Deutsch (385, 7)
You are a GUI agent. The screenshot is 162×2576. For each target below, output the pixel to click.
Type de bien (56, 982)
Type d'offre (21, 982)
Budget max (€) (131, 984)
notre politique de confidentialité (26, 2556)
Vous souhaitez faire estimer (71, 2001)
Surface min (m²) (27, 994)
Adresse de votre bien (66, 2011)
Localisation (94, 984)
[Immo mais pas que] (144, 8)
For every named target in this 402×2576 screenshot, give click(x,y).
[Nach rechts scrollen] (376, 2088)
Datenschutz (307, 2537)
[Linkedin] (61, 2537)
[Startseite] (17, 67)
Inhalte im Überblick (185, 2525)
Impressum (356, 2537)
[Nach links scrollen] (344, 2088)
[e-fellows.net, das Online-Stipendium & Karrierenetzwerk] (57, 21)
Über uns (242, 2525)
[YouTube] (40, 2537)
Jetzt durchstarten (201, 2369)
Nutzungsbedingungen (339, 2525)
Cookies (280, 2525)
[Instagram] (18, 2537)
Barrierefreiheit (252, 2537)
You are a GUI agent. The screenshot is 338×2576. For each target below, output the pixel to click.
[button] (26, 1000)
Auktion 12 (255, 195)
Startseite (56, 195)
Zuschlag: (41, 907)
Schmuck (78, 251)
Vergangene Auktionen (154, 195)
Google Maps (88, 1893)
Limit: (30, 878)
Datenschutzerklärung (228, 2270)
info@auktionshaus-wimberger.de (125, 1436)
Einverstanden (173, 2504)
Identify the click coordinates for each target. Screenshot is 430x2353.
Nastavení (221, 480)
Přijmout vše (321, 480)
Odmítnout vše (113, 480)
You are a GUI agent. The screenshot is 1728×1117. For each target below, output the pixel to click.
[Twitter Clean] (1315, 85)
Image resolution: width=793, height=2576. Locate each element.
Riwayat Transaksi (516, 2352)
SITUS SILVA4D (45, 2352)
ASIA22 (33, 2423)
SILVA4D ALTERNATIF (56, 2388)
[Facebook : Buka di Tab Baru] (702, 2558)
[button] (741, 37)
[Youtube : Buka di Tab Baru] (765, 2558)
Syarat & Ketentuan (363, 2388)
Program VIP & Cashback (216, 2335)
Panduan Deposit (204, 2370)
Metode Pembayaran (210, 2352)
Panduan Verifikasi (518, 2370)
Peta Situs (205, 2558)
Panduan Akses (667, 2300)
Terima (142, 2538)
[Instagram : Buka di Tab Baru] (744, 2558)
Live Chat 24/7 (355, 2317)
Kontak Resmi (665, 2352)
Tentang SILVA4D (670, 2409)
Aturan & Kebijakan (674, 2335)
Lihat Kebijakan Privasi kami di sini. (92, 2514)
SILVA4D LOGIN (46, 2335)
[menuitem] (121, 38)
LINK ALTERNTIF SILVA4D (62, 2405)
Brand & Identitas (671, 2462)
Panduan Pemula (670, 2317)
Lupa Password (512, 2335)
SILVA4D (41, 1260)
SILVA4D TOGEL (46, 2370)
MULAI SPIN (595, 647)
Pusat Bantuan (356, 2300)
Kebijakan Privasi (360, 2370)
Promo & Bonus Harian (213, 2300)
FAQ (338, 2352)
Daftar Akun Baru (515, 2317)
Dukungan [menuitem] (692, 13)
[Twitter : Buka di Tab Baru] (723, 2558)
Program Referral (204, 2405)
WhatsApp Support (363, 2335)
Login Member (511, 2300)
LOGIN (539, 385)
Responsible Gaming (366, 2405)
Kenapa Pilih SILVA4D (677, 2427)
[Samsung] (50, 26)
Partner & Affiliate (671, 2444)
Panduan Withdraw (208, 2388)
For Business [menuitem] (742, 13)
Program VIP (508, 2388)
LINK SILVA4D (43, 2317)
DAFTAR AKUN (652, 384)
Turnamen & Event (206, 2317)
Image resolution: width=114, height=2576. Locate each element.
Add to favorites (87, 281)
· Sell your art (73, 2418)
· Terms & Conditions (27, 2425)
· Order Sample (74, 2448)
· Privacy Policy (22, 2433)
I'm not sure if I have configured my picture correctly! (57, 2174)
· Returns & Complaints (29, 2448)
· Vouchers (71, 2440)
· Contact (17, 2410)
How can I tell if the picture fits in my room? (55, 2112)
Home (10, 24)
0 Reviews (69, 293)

******

- _Description of the task_:
Return the lines from the one containing "Kebijakan Privasi (360, 2370)" through the last line of the records. Include both ends and nothing else.

- _Answer to the exercise_:
Kebijakan Privasi (360, 2370)
Promo & Bonus Harian (213, 2300)
FAQ (338, 2352)
Daftar Akun Baru (515, 2317)
Dukungan [menuitem] (692, 13)
[Twitter : Buka di Tab Baru] (723, 2558)
Program Referral (204, 2405)
WhatsApp Support (363, 2335)
Login Member (511, 2300)
LOGIN (539, 385)
Responsible Gaming (366, 2405)
Kenapa Pilih SILVA4D (677, 2427)
[Samsung] (50, 26)
Partner & Affiliate (671, 2444)
Panduan Withdraw (208, 2388)
For Business [menuitem] (742, 13)
Program VIP (508, 2388)
LINK SILVA4D (43, 2317)
DAFTAR AKUN (652, 384)
Turnamen & Event (206, 2317)
Image resolution: width=114, height=2576. Locate each element.
Add to favorites (87, 281)
· Sell your art (73, 2418)
· Terms & Conditions (27, 2425)
· Order Sample (74, 2448)
· Privacy Policy (22, 2433)
I'm not sure if I have configured my picture correctly! (57, 2174)
· Returns & Complaints (29, 2448)
· Vouchers (71, 2440)
· Contact (17, 2410)
How can I tell if the picture fits in my room? (55, 2112)
Home (10, 24)
0 Reviews (69, 293)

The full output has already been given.